SUPPLIED TEXT>
◆ ◆ ◆ ◆ ◆ ◆ ◆
An Oral History of Pandemic Life Told by Black Essential Workers
From grocery store clerks to mental health counselors to mail carriers, Black essential workers describe living during the pandemic
This story is part of “Six Months In,” a special weeklong Elemental series reflecting on where we’ve been, what we’ve learned, and what the future holds for the Covid-19 pandemic.
After working a long day, loading trucks at an HVAC company in East Point, Georgia, J. Waters quickly peruses her local grocery store’s shelves for food and cleaning supplies. In her area, the poverty rate is over 20%. Health conditions are highly prevalent. Hospitalizations are up. As Covid-19 consumes the public consciousness, so do the nearby killings of Ahmaud Arbery and Rayshard Brooks.
The global pandemic is creating a devastating pattern of Covid-19 cases in communities of color. Once referred to as “the Great Equalizer,” data has shown that the virus’s reach is not isolated from social and economic inequalities. Across age groups, Black Americans are almost three times as likely to get sick, and twice as likely to die, from Covid-19 compared to white Americans. Against the backdrop of a national reckoning with police brutality, the systemic racism embedded within society has proven to be another pandemic within itself.
◆ ◆ ◆ ◆ ◆ ◆ ◆
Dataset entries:

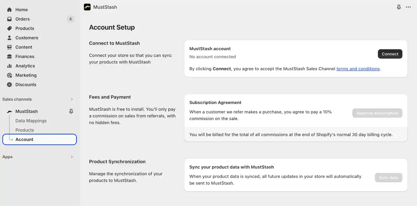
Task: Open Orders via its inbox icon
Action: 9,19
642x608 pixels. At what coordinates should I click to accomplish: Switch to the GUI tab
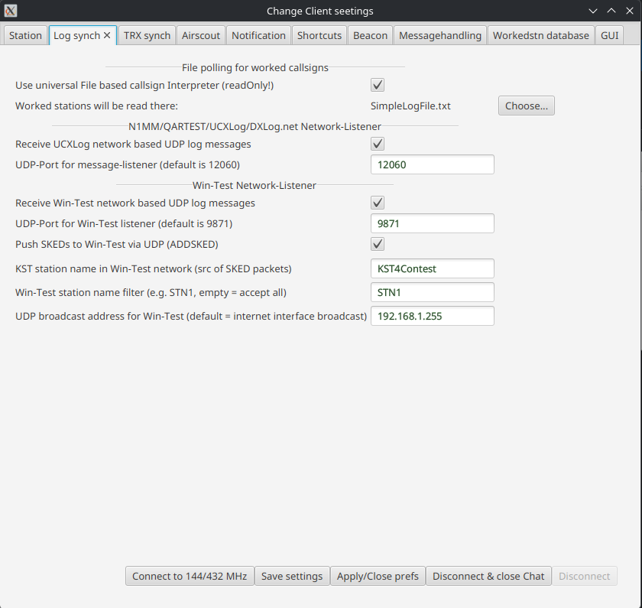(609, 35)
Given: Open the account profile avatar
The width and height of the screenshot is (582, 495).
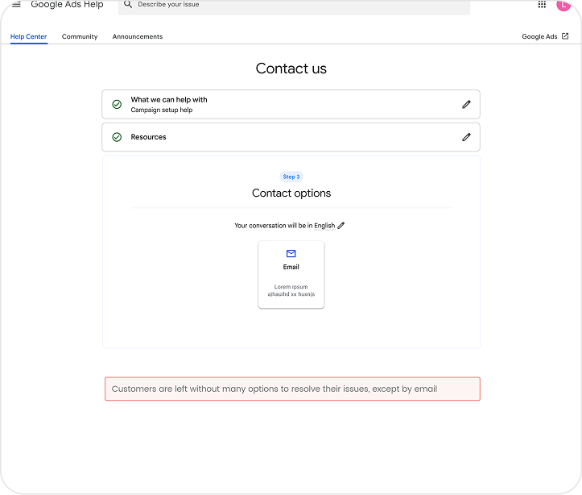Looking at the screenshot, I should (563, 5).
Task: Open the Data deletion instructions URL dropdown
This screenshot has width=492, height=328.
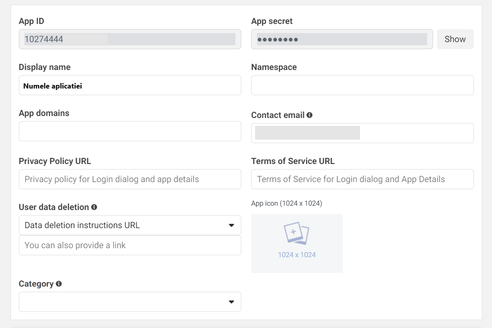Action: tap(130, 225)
◆ ◆ ◆ ◆ ◆ ◆ ◆
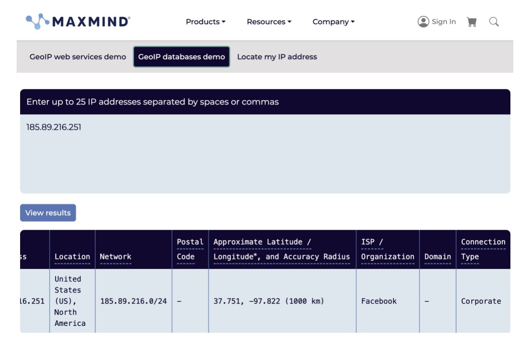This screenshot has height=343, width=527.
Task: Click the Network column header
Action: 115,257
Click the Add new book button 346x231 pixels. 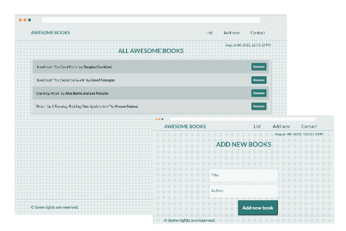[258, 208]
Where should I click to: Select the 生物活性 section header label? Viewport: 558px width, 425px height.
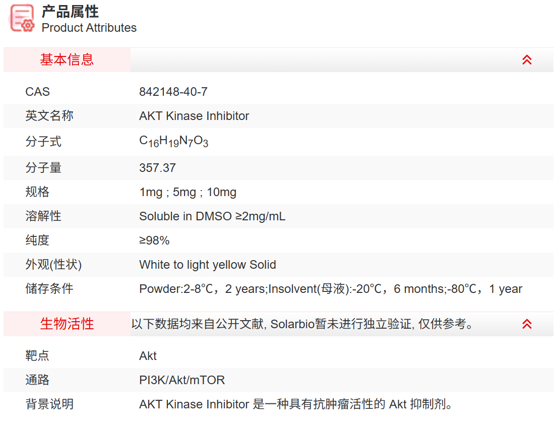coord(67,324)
◆ ◆ ◆ ◆ ◆ ◆ ◆
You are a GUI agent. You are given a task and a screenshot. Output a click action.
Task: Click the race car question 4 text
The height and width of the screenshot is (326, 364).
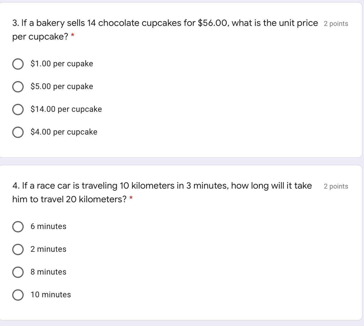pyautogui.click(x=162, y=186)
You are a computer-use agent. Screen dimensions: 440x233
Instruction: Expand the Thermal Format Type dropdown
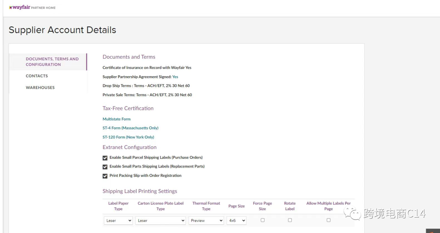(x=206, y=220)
◆ ◆ ◆ ◆ ◆ ◆ ◆
TASK INSTRUCTIONS>
Carry on the article about Black essential workers during the pandemic, picking up after its last sentence. The records stand apart from the article and are separate material.

RESPONSE BELOW>
These racial health disparities are the result of structural injustices. Black Americans have high rates of underlying health conditions, including those like diabetes and heart disease, that are risk factors for severe cases of Covid-19. These disparities are inextricably linked to racist practices, like redlining, that have left Black people more prone to overcrowded living situations, air pollution, and food deserts. Black Americans are also less likely to have access to equitable health care or to have their health concerns taken seriously by providers. Black workers are far more likely to be in job industries deemed “essential” — forcing them to put their health, and that of their families, at risk to make a living.